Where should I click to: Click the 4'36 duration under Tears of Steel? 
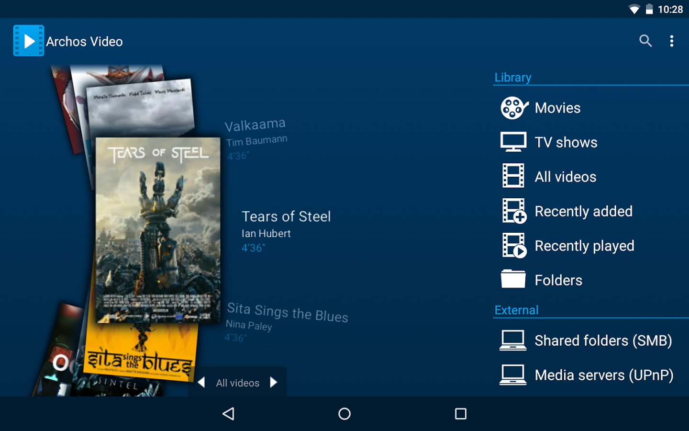pyautogui.click(x=253, y=248)
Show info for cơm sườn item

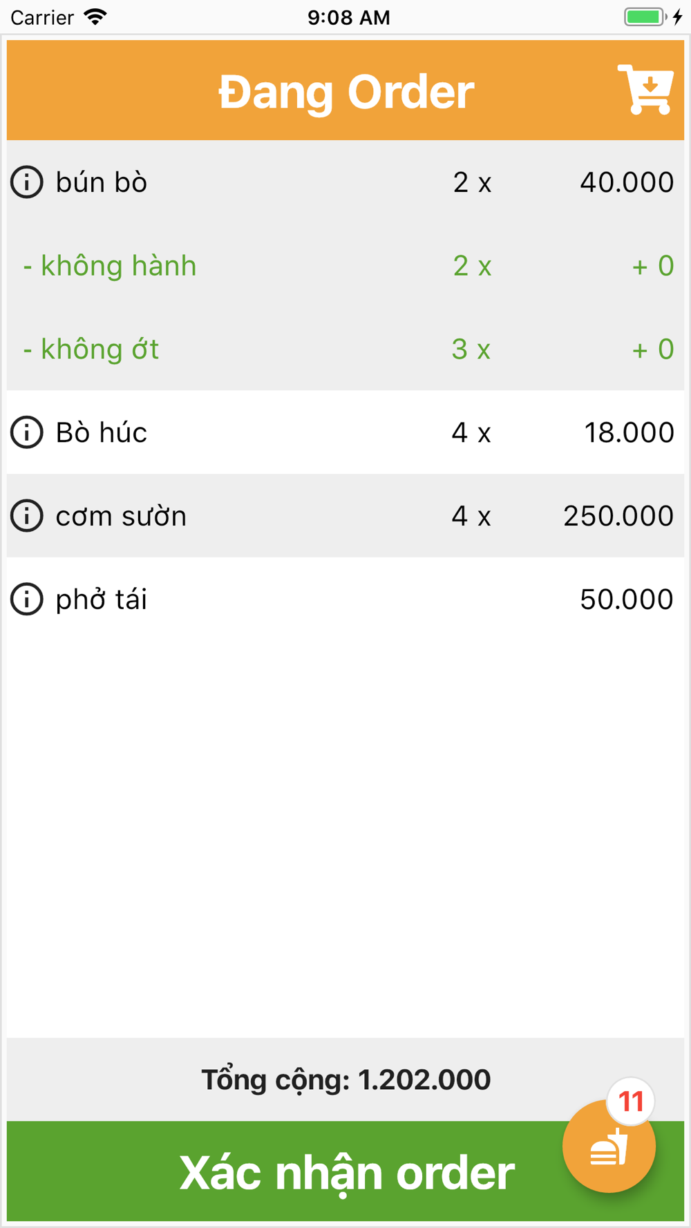click(x=27, y=516)
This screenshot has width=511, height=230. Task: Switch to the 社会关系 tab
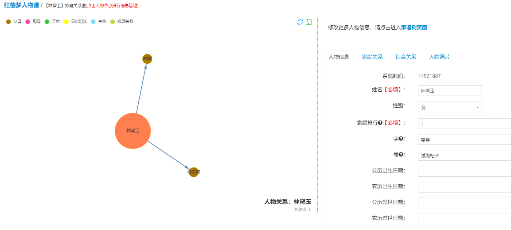click(406, 57)
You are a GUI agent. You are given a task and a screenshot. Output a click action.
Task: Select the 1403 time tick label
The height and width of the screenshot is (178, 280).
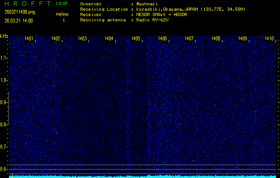pyautogui.click(x=82, y=39)
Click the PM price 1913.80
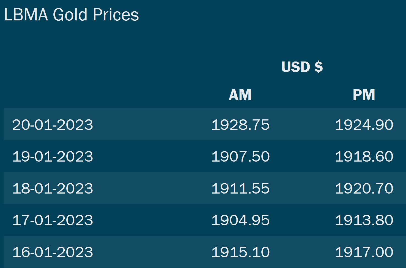Image resolution: width=406 pixels, height=268 pixels. 364,220
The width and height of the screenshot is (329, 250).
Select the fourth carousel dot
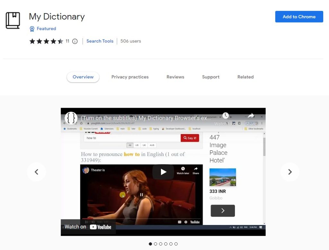coord(166,244)
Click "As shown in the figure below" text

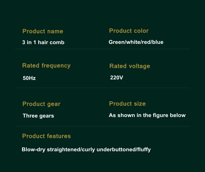147,115
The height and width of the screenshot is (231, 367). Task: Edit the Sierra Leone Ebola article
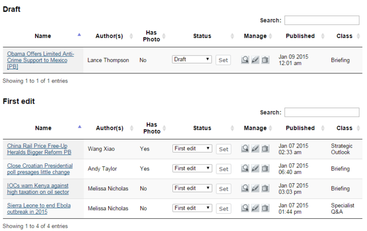255,208
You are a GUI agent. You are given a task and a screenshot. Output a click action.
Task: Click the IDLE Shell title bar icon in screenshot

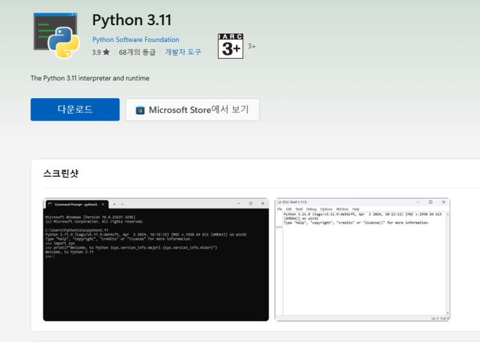[279, 202]
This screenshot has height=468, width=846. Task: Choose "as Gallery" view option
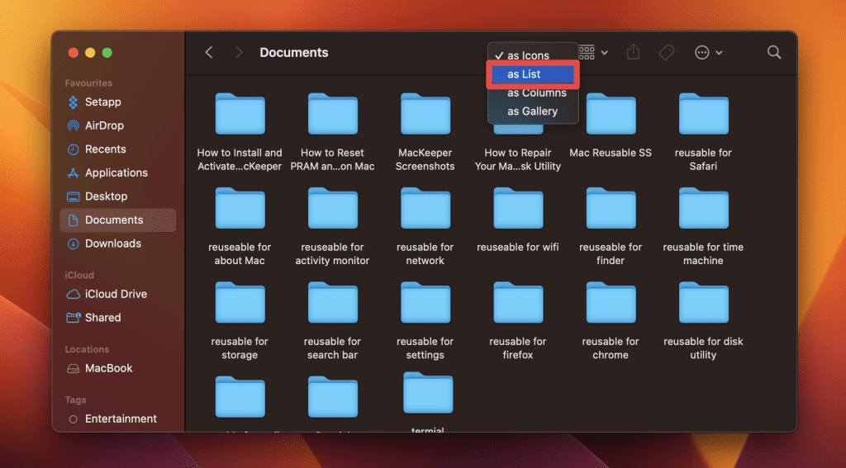[532, 111]
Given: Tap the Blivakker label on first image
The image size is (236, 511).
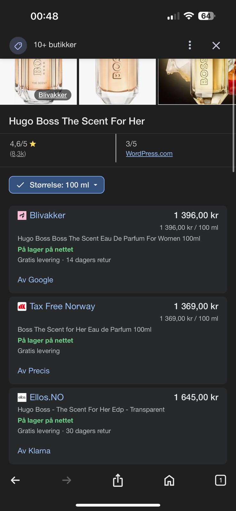Looking at the screenshot, I should click(53, 95).
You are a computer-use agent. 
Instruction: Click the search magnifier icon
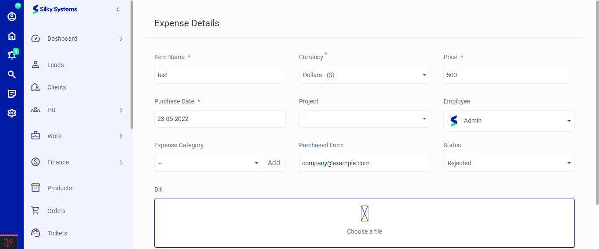[x=12, y=75]
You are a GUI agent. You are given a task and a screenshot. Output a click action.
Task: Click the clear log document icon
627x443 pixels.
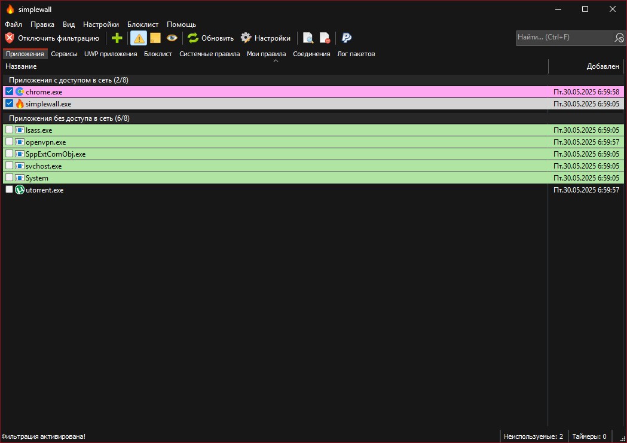pos(325,38)
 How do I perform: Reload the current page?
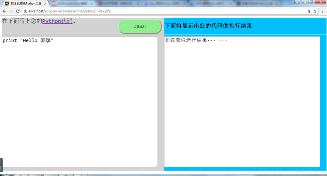click(18, 11)
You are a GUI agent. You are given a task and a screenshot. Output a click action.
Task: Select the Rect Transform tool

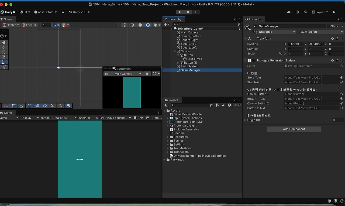4,62
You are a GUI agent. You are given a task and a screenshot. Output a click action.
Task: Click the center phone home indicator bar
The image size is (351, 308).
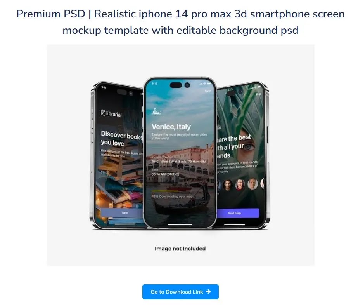(180, 224)
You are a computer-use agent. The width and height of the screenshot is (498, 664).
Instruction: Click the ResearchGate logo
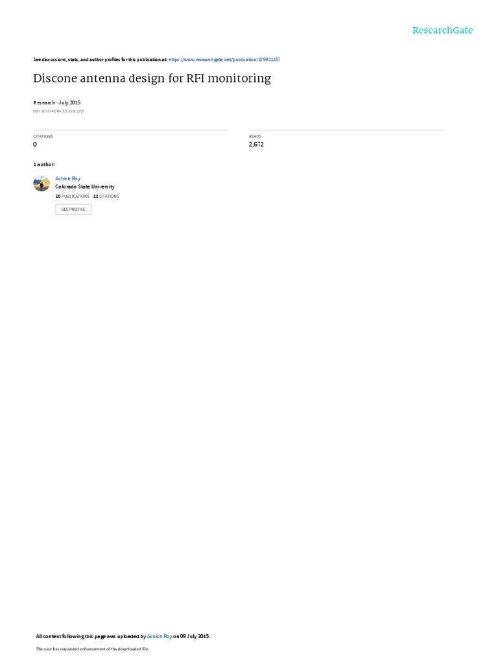pyautogui.click(x=442, y=30)
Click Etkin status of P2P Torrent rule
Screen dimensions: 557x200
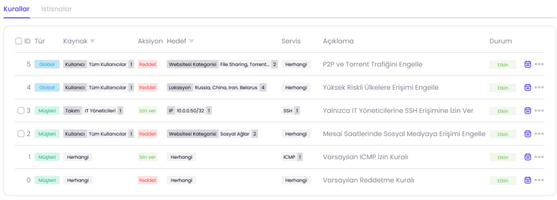coord(503,65)
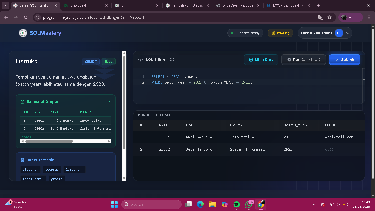Open the Ranking leaderboard

click(x=280, y=33)
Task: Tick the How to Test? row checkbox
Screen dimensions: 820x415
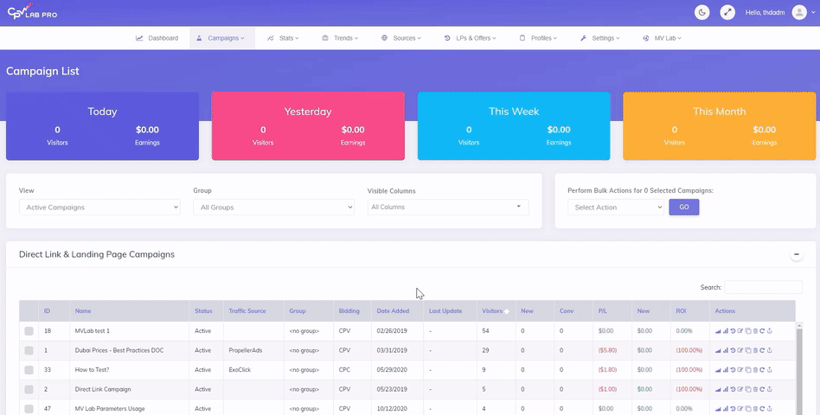Action: tap(29, 370)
* * * *
Beginning at the line that contains "Task: Click the center", transcribe it and every later line through the last line of the data above, exactly, and drop the pictures.

EXERCISE RESULT:
Task: Click the center phone home indicator bar
The image size is (351, 308).
(180, 224)
You are a computer-use agent. The width and height of the screenshot is (498, 664).
Instruction: Click the ResearchGate logo
pyautogui.click(x=442, y=30)
Click Etkin status of P2P Torrent rule
Screen dimensions: 557x200
coord(503,65)
Open the Ranking leaderboard

click(x=280, y=33)
Task: Tick the How to Test? row checkbox
Screen dimensions: 820x415
Action: tap(29, 370)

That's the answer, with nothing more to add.